Table. Key Events in Makena’s Regulatory History.

Date Key Event
February 2011 Makena receives accelerated approval on the basis of a clinical trial demonstrating reductions in the recurrence of preterm births. The FDA requires postapproval trials confirming clinical benefits for neonatal outcomes, requesting final submission by October 2018.
February 2018 The FDA approves an autoinjector form of Makena.
June 2018 First generic version of Makena (injectable form) receives FDA approval. Additional generic approvals follow in 2018 and 2019.
March 2019 Makena’s manufacturer announces that the drug’s confirmatory trial failed to replicate the initial trial’s reduction in recurrent preterm births and did not confirm clinical benefits for neonatal outcomes.
October 2019 The FDA advisory committee votes narrowly (9-7) to withdraw Makena’s approval, on the basis of its failed confirmatory trial.
Confirmatory clinical trial results are published online.
October 2020 The FDA Center for Drug Evaluation and Research proposes to withdraw Makena’s approval. In response, Makena’s manufacturer requests a hearing.
August 2021 The FDA grants the request for a hearing. Proceedings remain ongoing.

Abbreviation: FDA, US Food and Drug Administration.

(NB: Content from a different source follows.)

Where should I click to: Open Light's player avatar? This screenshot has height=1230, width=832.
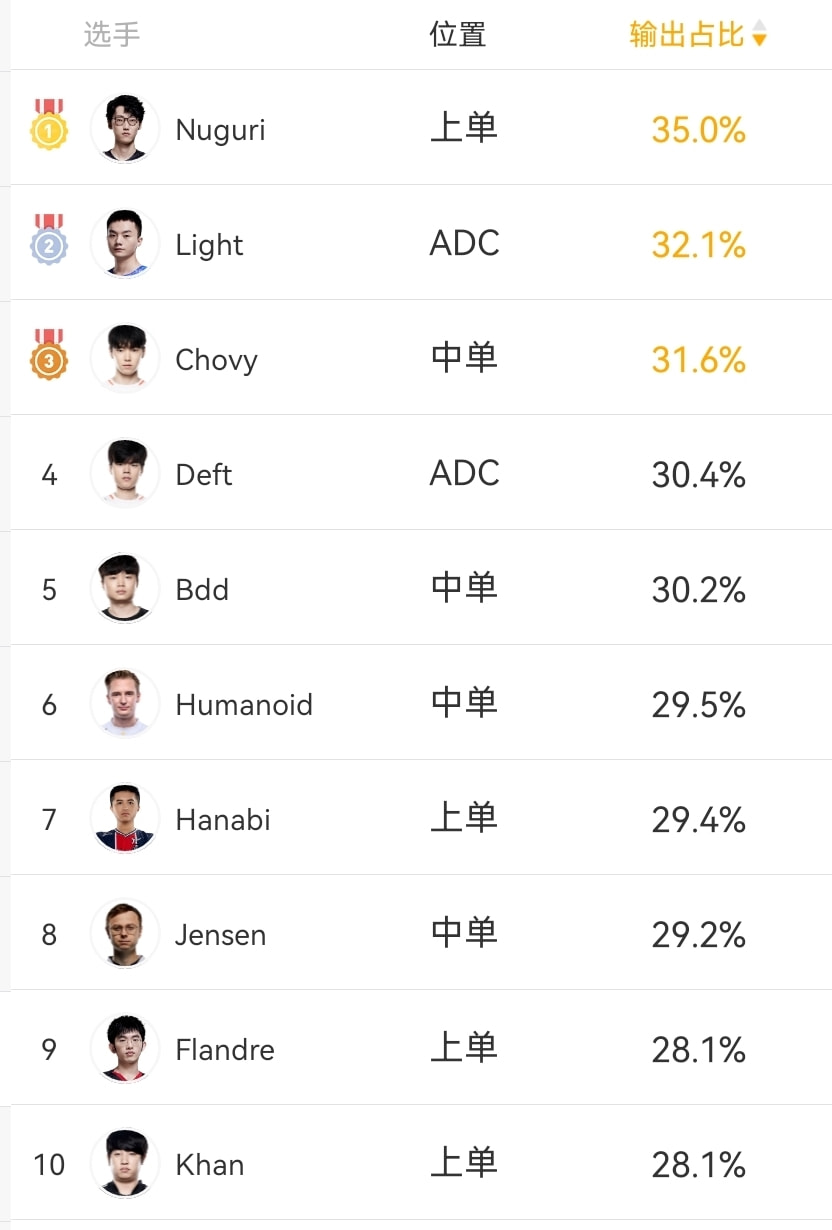[125, 243]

This cross-sectional study used deidentified, publicly available data and was exempt from institutional review board review. It conforms to the Strengthening the Reporting of Observational Studies in Epidemiology (STROBE) reporting guidelines.

Results

Hydroxyprogesterone caproate use increased from less than 11 000 fills/quarter between 2010 and 2014 to more than 30 000 fills/quarter in quarter 1 of 2019 (Figure). In quarter 2 of 2019, following the initial announcement of Makena’s failed postapproval trial, we observed no declines in use. Between quarter 3 and quarter 4 of 2019, use declined more than 8000 fills/quarter, coincident with trial publication and the advisory committee’s recommendation to withdraw Makena from the market. A subsequent use decline occurred in quarter 3 of 2020, but use remained high at 19 554 fills/quarter (54.9% of the maximum volume reached in quarter 2 of 2017).

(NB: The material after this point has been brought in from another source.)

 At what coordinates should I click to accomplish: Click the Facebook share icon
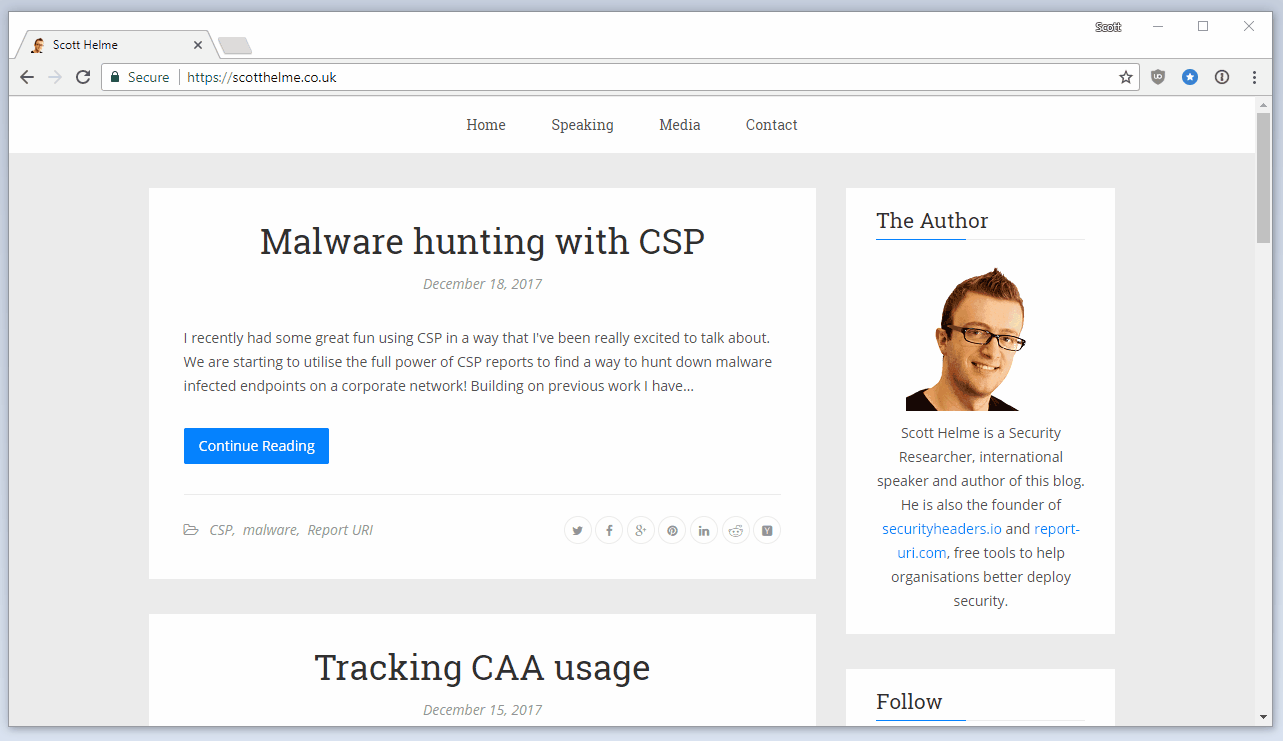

Figure. Use of Brand-name and Generic Hydroxyprogesterone Caproate by Formulation.

Figure.

Total fills of brand-name and generic hydroxyprogesterone caproate by formulation in each quarter between quarter 1 of 2010 and quarter 3 of 2020. Any hydroxyprogesterone caproate represents total use across all brand-formulation and generic-formulation combinations. Data were not available for quarter 4 of 2020 at the time of analysis. AA indicates accelerated approval; adcomm, advisory committee; FDA CDER, US Food and Drug Administration Center for Drug Evaluation and Research.

Since quarter 2 of 2019, brand-name Makena has maintained more than 50% market share, despite availability of generic versions since 2018. Low generic adoption may be driven by Makena’s newer branded autoinjector formulation, a form of “product hopping,” to extend Makena’s functional exclusivity period.5 The autoinjector has resulted in continued high spending on hydroxyprogesterone caproate, despite generic availability. In quarter 3 of 2020 alone, state Medicaid programs reimbursed (before rebates) $41 872 080 for all forms of hydroxyprogesterone caproate, 73.2% of which was for the Makena autoinjector.

Discussion

Makena provides evidence for stakeholders’ concerns about use of the accelerated approval pathway and state Medicaid program coverage requirements, though our analysis has limitations: we may be underestimating use, as our data sources do not include drugs when used in the inpatient setting, in the 340B drug pricing program, or when billed through the medical rather than the pharmacy benefit. Despite the negative trial results and FDA efforts to remove the drug from the market, use and spending continue, demonstrating a level of support for the drug among physicians, likely owing to conflicting evidence supporting the drug’s use.6 However, states remain concerned about spending their limited resources on products with high prices and limited clinical benefit for patients.